Stefania Saliba said...

I totally agree about the influence and need for a cabinet in someones life. The problem with the suggestion is that I don't really trust in many people besides my family. I do listen to many of them but not necessarly follow their advice but my instinct.
Usually the ones who surround you are people with similar personalities or people who enjoy what you can provide to contribute with their formation as well. We also find bad people who sees you achieving so much and become full of envy. That is the reason why it takes me some time to trust in people.
But yes, it is true that a cabinet with positive and good people will help you through every of your choices. The problem is to choose that cabinet, it is not easy at all. I now understand the President! Hope I can add more quality people from school to my cabinet.

Harvinder Minhas said...

I think one important checklist item you left out would be: Double-Check the backgrounds for your cabinet members!

Obama has already been scrutinized by the media for his Treasury of Secretary Pick Timothy Geithner. He should have done a more thorough background check before he selected him. What is ironic about that pick is that he committed tax fraud, and failed to pay over 30 grand in taxes. Now Obama asked him to run the nations treasury? He can't even run his own personal finances, how can he run his own nations!

kazeydazey845 said...

Well, I do agree that everyone needs a cabinet of sorts. I personally would catergorize my cabinet as small and intimate. I believe anything to large becomes commercialized and would not be about me or my cabinet. My supporters would of course be diverse, professional, open-minded, adaptable, wordly, and most importantly NOT self-interested people. They are tough roles to fulfill but I do believe that these are just a few qualities that I would look for in my canidates for a cabinet and do look for. I have had some great professional experieces and would try to incorporate some of these people along the way. As I progress in life I've made a conscientous effort to acknowledge and embrace the people who have put time and effort into me and made my best interests their best interests.

Chad Mc Lean said...

Honestly, I'm not a cabinet kind of guy. I work great with others, but as a preference, i would rather go it alone. I mostly attribute this to a lack of trust, but if a tightly knit professional group was allotted to me, it would be a valued asset.

Jenny Cheng said...

I think Obama is doing a pretty good job so far. His cabinet members are well selected and very diversed. Each member represents certain group of people that would provide Obama with advice and need of different groups.

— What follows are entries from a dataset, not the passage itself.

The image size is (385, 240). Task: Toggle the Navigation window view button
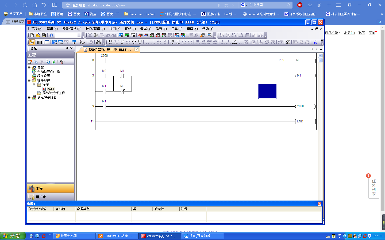32,42
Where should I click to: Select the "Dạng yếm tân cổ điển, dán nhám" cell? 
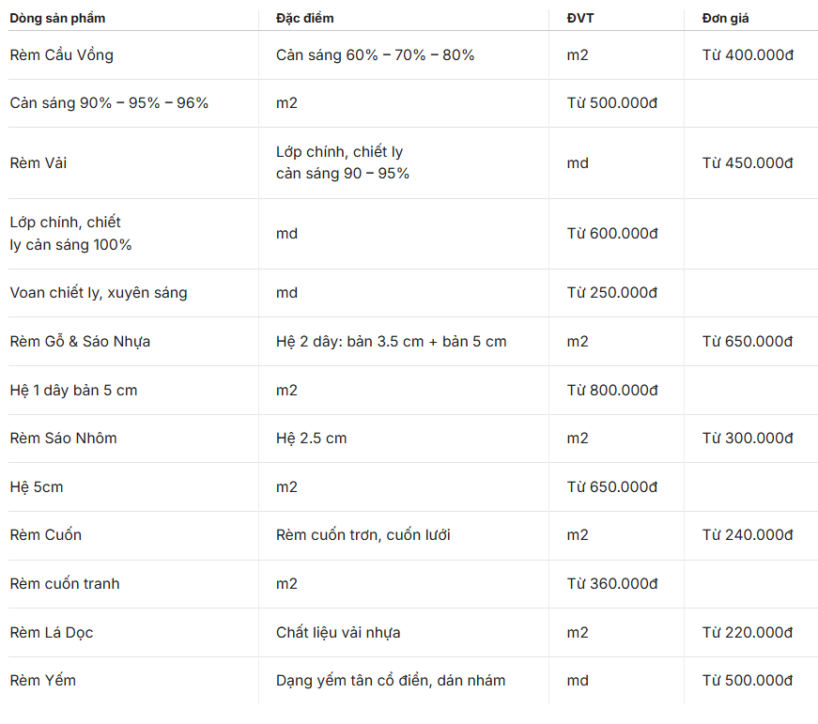pos(391,681)
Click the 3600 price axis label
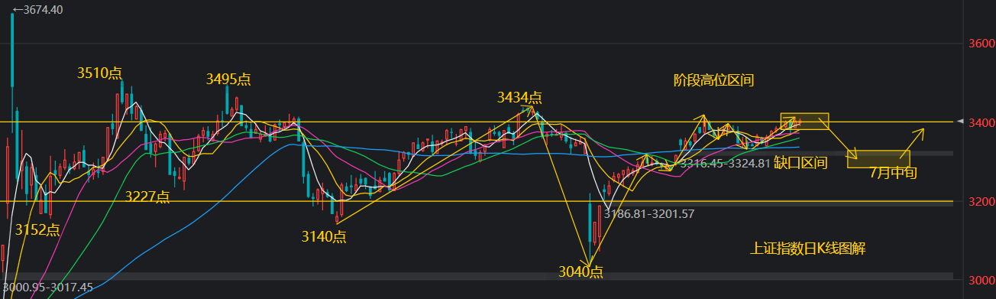Image resolution: width=996 pixels, height=299 pixels. pos(978,44)
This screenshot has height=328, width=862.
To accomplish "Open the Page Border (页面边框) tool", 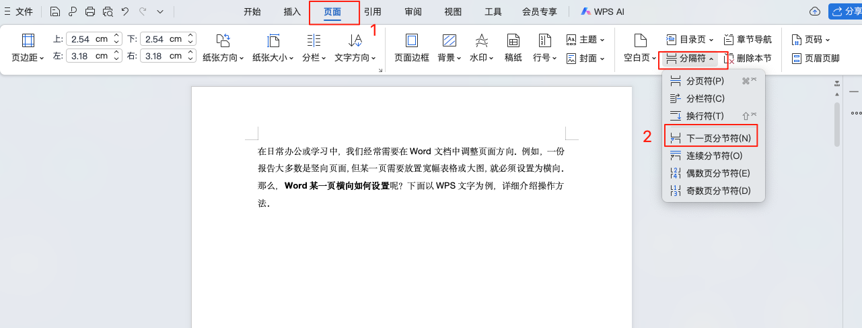I will click(411, 47).
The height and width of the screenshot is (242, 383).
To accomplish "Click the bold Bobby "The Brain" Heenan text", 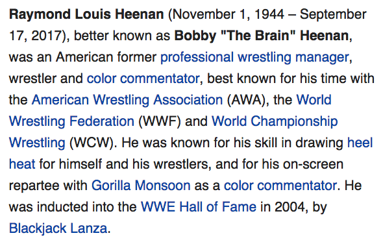I will click(262, 36).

As students of Baruch college, I think we also have many advisers around us to help us when we are in difficult situation, such as professors of different subjects, supervisor, coworkers, friends and most importantly family members. We can ask their opinions on the subject matter and choose what we want to do.

Richard Pelosi said...

This is a great tool to use. I worked as a trader a few years ago until my company down sized. I made a few good friends from that job that I still speak to and get advise. I did not work with these people at my company but worked with them through my company. I am currently working with my brother's company but I still miss being a trader. I consider one of those contacts a good friend and he has got me a few interviews. I will make him my first cabinet member and I will choose carefully the rest of my cabinet. I totally agree that you must not just be taker but you must give back also, which I do every chance I get. This sounds like a great tool, and will start using it immediately.

William said...

I agree that when making a list, leave out your family and personal friends. In addition to them being emotional, you might be emotional too. When they slack off, you might not say anything. When you do say something, it might not be motivating enough to make them work. Having a cabinet is good when you need help with things. After what happened a year ago, I don't really like working in a group anymore.

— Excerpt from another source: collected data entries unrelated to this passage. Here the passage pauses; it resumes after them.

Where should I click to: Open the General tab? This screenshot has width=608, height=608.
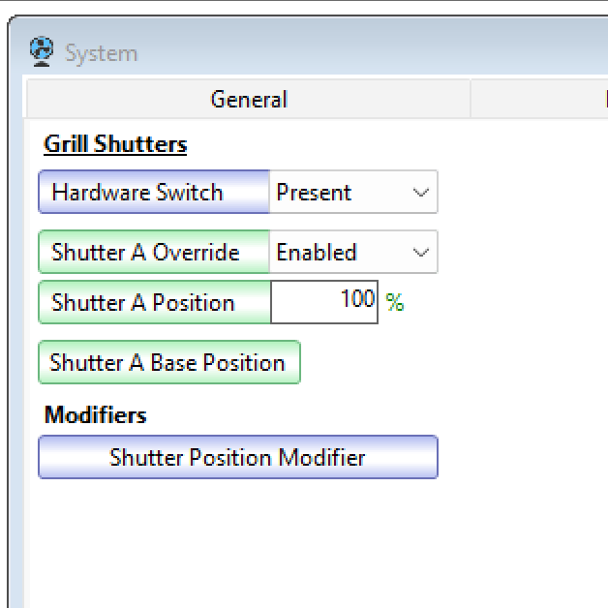tap(249, 99)
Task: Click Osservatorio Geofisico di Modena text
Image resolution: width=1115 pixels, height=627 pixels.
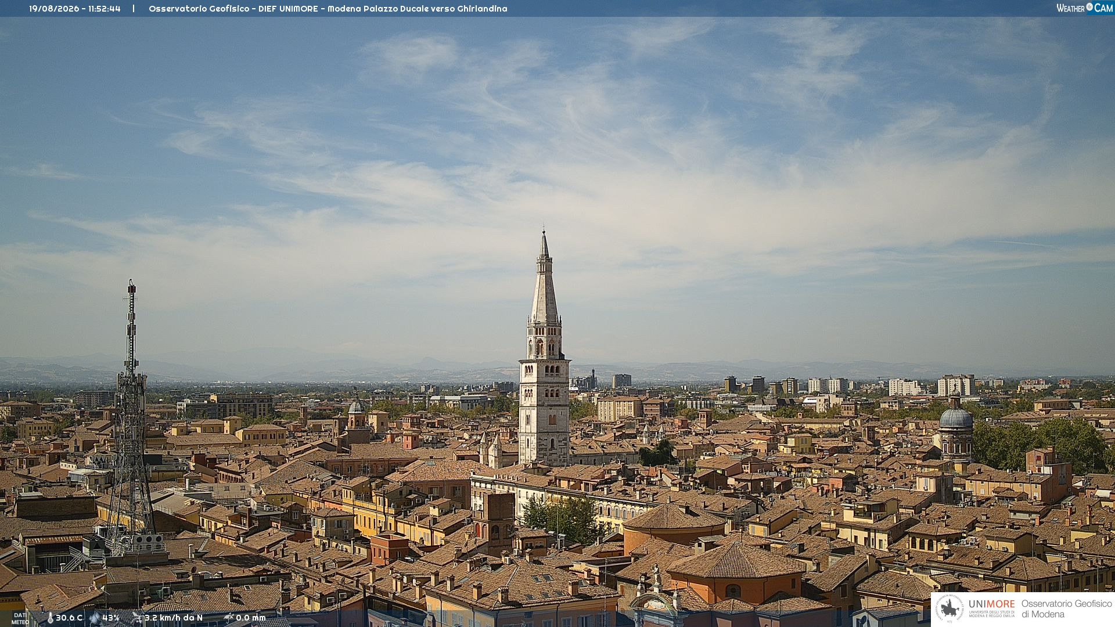Action: (1067, 608)
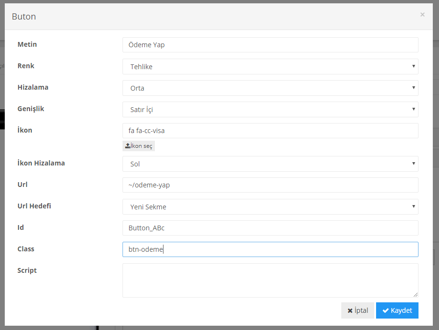Viewport: 439px width, 330px height.
Task: Close the Buton dialog with X
Action: coord(422,15)
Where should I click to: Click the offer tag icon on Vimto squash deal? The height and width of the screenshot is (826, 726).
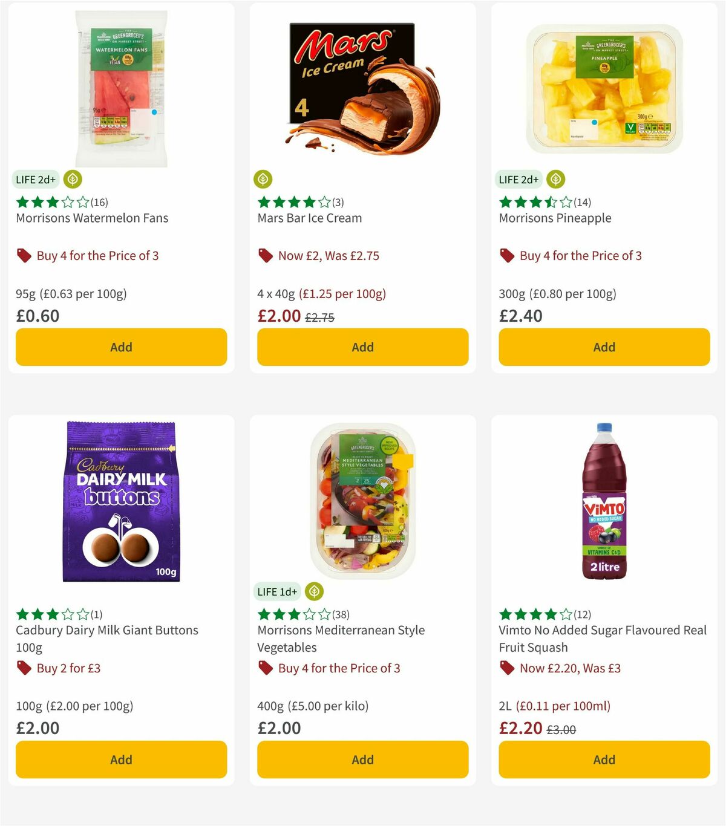coord(506,668)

Life Love and Fashion said...

There is definitley a need for a support team however I look to my family and friends. After reading this I want to add more people or change my cabinet. I think a cabinet is neccessary as you go thru college and try to build a career. I can do more networking to build my cabinet. This article has open me up to seriously considering a cabinet filled with more then family and friends.

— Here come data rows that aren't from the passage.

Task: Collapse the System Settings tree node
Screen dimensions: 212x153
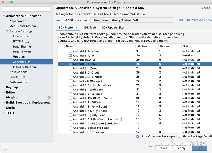Action: 7,31
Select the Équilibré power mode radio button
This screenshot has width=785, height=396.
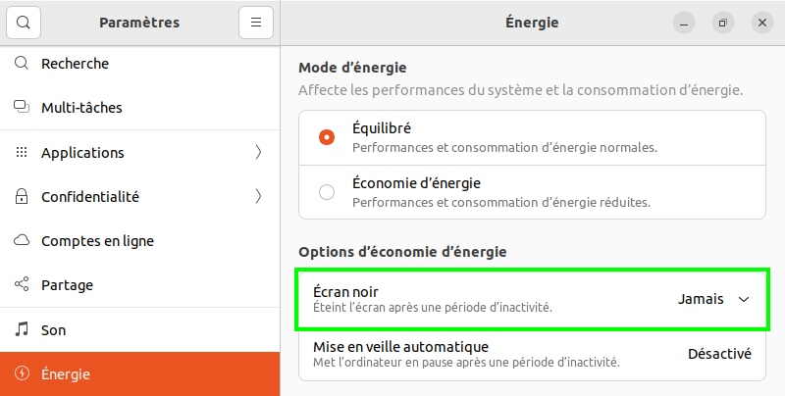(327, 137)
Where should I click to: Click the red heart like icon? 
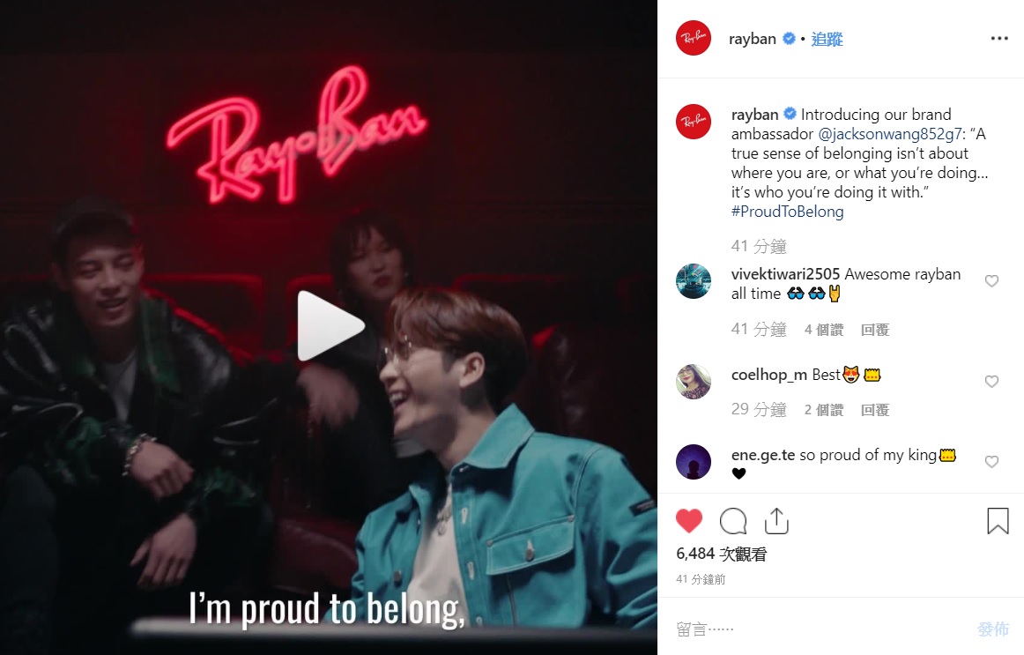(689, 521)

Management in Motion said...

Your blog has some interesting points. I like the "Be Realistic" and "Who has your Back". It's very important not to depend on others to do your work. For me it is the height of laziness at work. I have learned from my job that when it comes to hard times at work not even your close workmates will back you up. We had an instance when we all agreed to a point during our lunch break but when it came to judgement day, everyone went their own way. I learnt from that day that you got to look after your back no matter what the situation is. Have i taught about my cabinet as yet? Not as yet but I will keep into consideration these points.

Nader Farid said...

a "cabinet" of advisers is extremely important for future success. as we all know, no one is perfect; there will be situations that occur in our lives where we wont know how to react. therefore, having a group of people who u can consult and confide in is not only important for your future but necessary for a healthy outlook on life. however, the post recommends to steer away from friends and family when developing a "cabinet". i think if friends and family fit the description of savvy, experienced and unbiased, who better of a candidate? my cabinet currently consists of a couple of co-workers, family, and friends (selective friends of course). thus far, i feel I'm on the right path and achieved countless things in my lifetime. Great post!

Unknown said...

I believe that have cabinet to work with me is very important. When I have problems or concerns, i will alaways go to my cabinets and ask them for help. I have 2 cabinets, they always give me good advise when I get lost. Everyone has their own talents and weakness, sometimes we can't find out a way to solve certain problems, but others can. When you feel lost, need help and get advise, go to you own cabinet, you will find a satisfy answer.

Teresa Lam said...

I think that the four steps of choosing a person’s own cabinet are very useful to for to look for earnest cabinet members. A cabinet is critical and fundamental for a person’s achievement. It saves you a lot of work. It not only helps you with your problems and questions on an assignment, it also provide you convenience. Such as professor has mentioned that your genuine cabinet will have no problem and no complain to cover you up when you are busy and unable to fix your schedule. A person without any cabinet will be very much in trouble that he will get no help from anyone. However, having a cabinet is not unilateral. It involves a mutual relationship, you also have to pay attention to and assist your cabinets as much as they do to you. Even though I have my own cabinets in my work area, I am eager to look for more of them. It’s just more helpful for you if you can get more people to share the same issue with you when you need it. But make sure your don't over relay on your cabinets since the most reliable person is yourself.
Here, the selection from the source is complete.